«Святые небеса! В стародавние времена вас бы за такое посвятили в рыцари! – воскликнула госпожа Линтон. – Мы повергнуты! Повергнуты! Хитклифф пальцем вас не тронет – это же все равно что королю отрядить армию против мышиного гнезда. Ободритесь! вам не сделают больно. Вы не из ягнят – вы зайчонок новорожденный!»
«Желаю тебе насладиться этим малодушным трусом, Кэти! – промолвил ее друг. – Хвалю твой изысканный вкус. И вот эту трепетливую тряпку ты предпочла мне! Я не ударю его кулаком, зато пну ногою и притом испытаю немалое удовлетворение. Он там что, рыдает? Или собрался от страха грохнуться в обморок?»
Он подошел и толкнул кресло, где отдыхал Линтон. А лучше было держаться подальше: хозяин мой мигом вскочил и наградил его ударом в горло, кой человека послабее свалил бы с ног. Хитклифф задохнулся, и, покуда он давился, господин Линтон направился черным ходом во двор, а оттуда к парадным дверям.
«Ну вот! теперь тебе сюда путь заказан! – вскричала Кэтрин. – Уходи сейчас же; он вернется с пистолетами и полудюжиной подручных. Если он нас подслушал, он тебя, конечно, никогда не простит. Дурную услугу ты мне оказал, Хитклифф! Но уходи – поспеши! Пускай лучше к стене будет приперт Эдгар, чем ты».

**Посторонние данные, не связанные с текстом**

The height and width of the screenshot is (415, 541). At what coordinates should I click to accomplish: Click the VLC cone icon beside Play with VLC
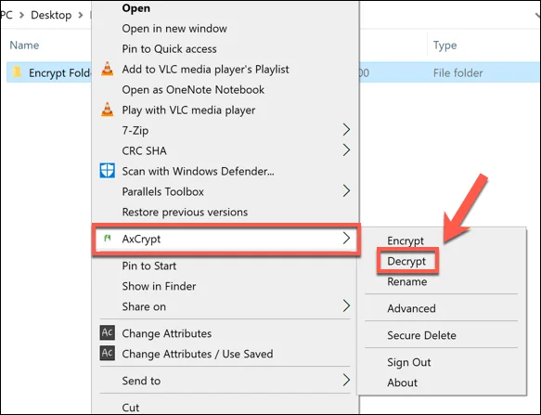pyautogui.click(x=108, y=110)
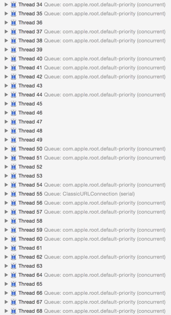Screen dimensions: 171x315
Task: Select the spool icon of Thread 58
Action: point(13,221)
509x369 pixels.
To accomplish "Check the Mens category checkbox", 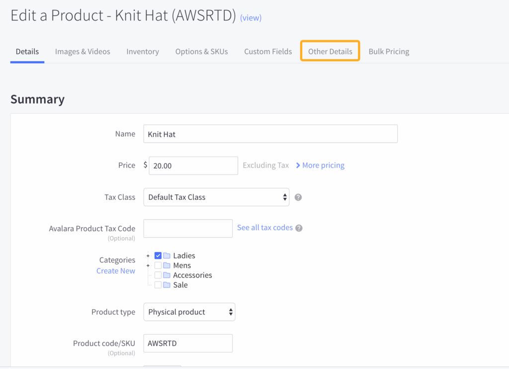I will click(x=158, y=266).
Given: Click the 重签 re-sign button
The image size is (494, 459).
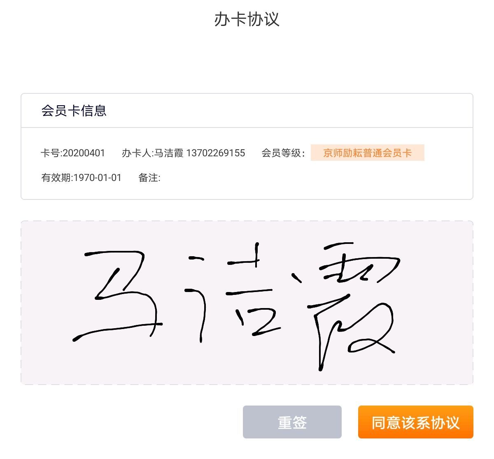Looking at the screenshot, I should click(x=292, y=422).
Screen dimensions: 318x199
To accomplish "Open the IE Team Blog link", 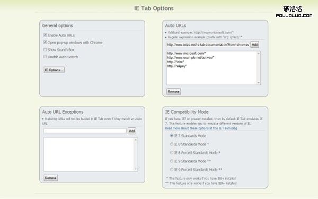I will click(201, 128).
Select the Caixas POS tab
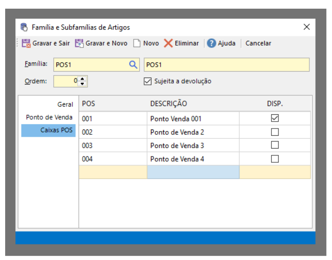 pos(48,130)
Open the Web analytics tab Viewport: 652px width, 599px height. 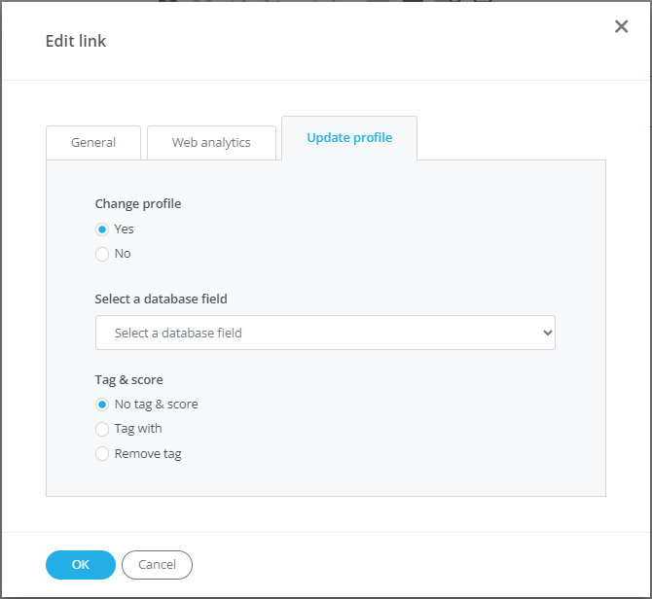211,142
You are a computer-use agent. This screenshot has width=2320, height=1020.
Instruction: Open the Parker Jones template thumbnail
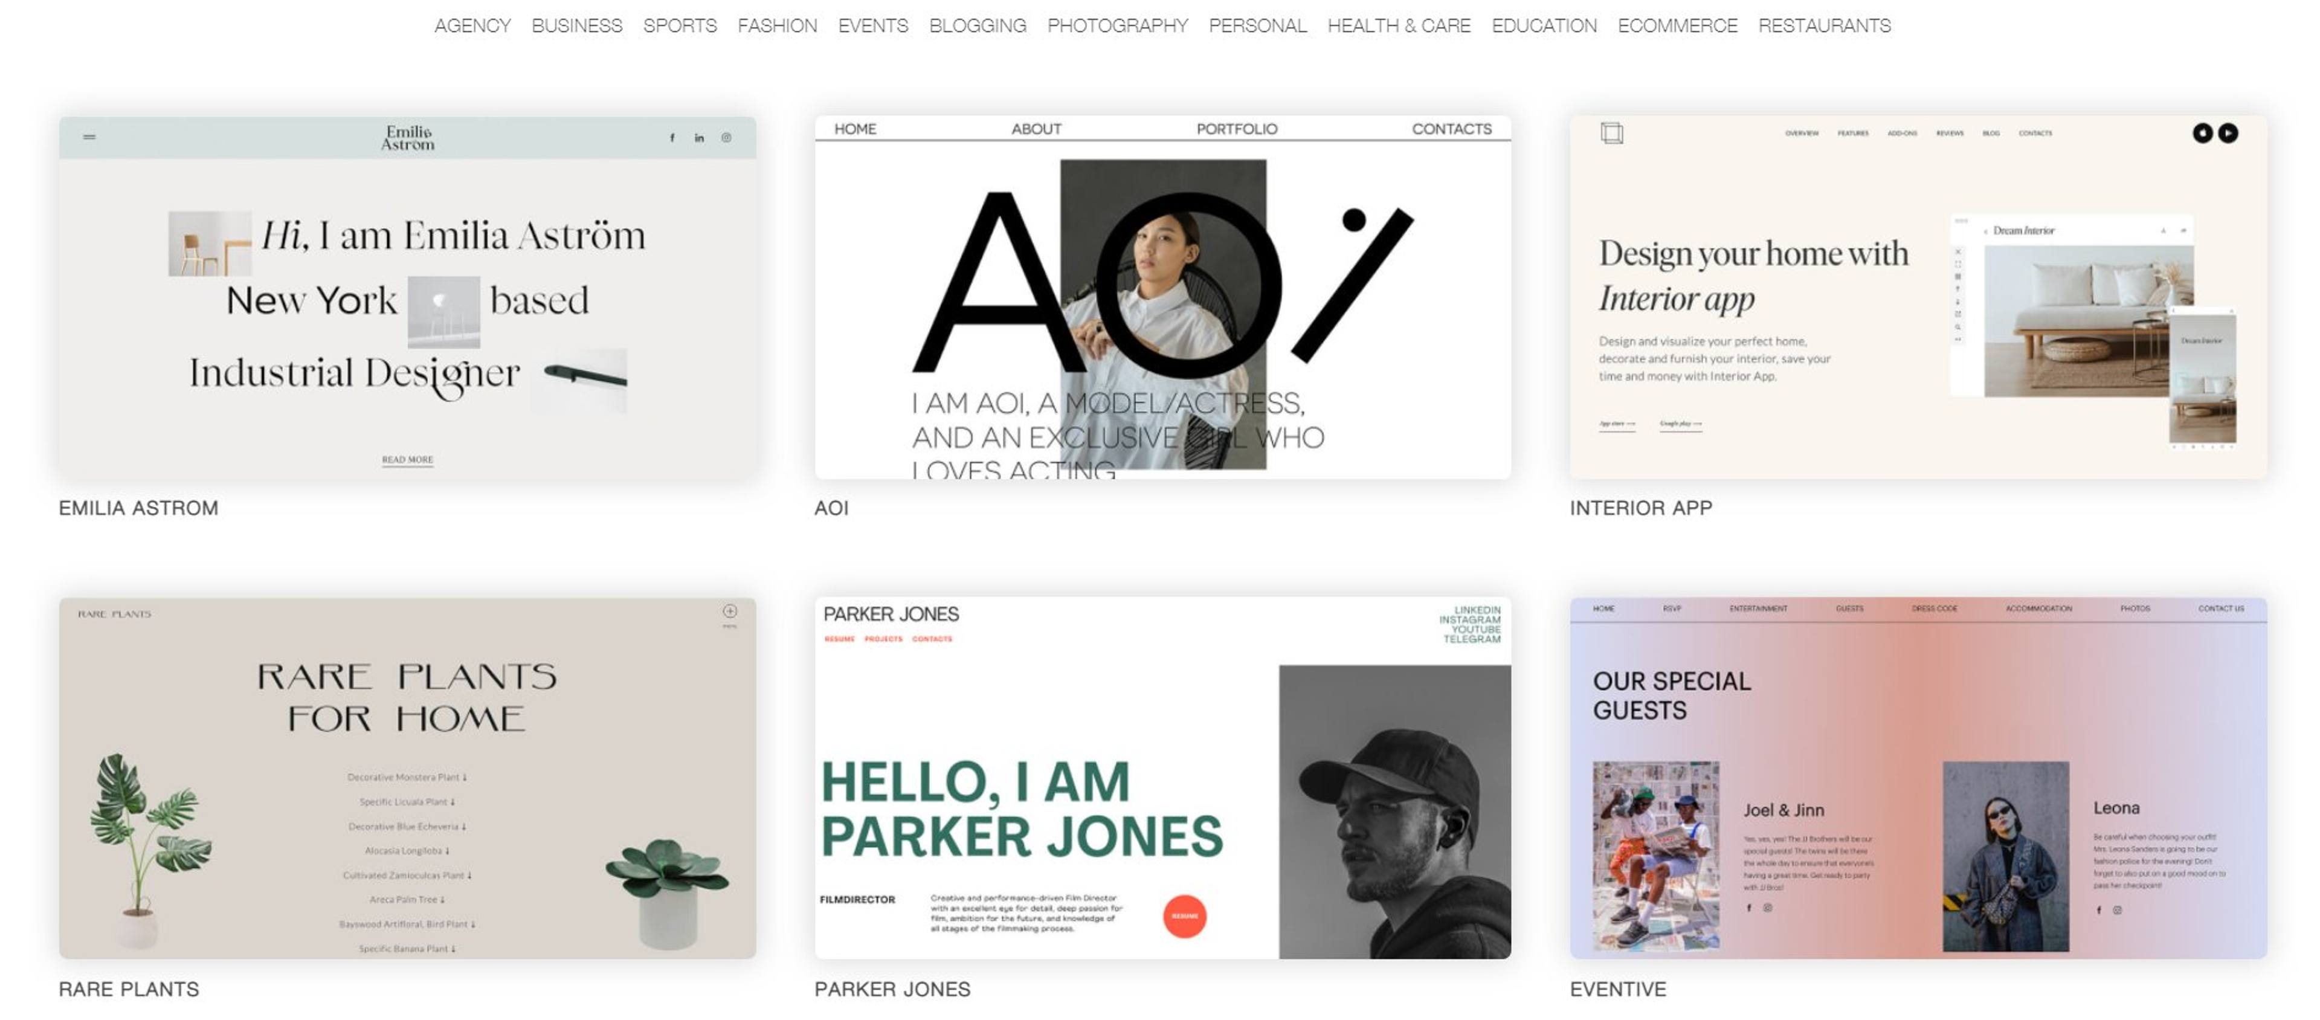point(1163,778)
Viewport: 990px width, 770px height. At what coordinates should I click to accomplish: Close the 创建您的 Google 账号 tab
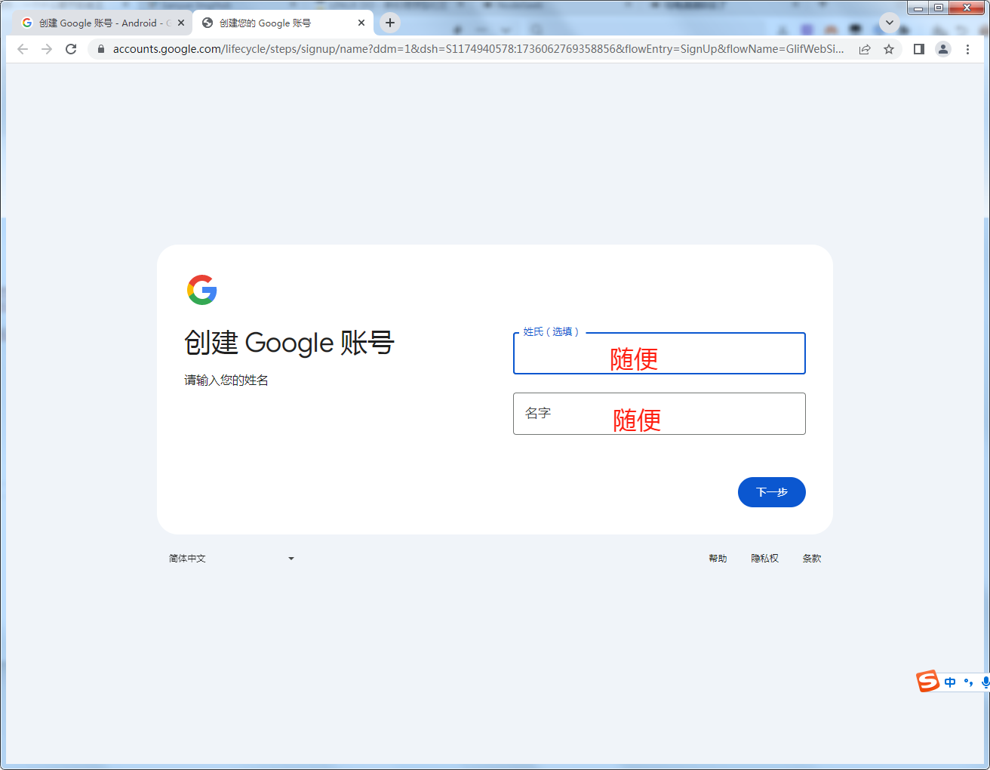[x=361, y=23]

«Полагаешь, я уйду, пока у меня горит глотка от его удара? – загрохотал Хитклифф. – Да ни за какие блага преисподней! Я расплющу ему ребра, как гнилой орех, прежде чем выйду за порог! Не одолев его сейчас, я убью его потом; так что не мешай, раз уж тебе так драгоценно его существованье!»
«Он не придет, – встряла я, слегка солгав. – Идут кучер и два садовника; не станете же вы дожидаться, покуда они вышвырнут вас на дорогу. У каждого по дубине, а хозяин небось полюбуется из окна салона, как они исполнят его приказанье».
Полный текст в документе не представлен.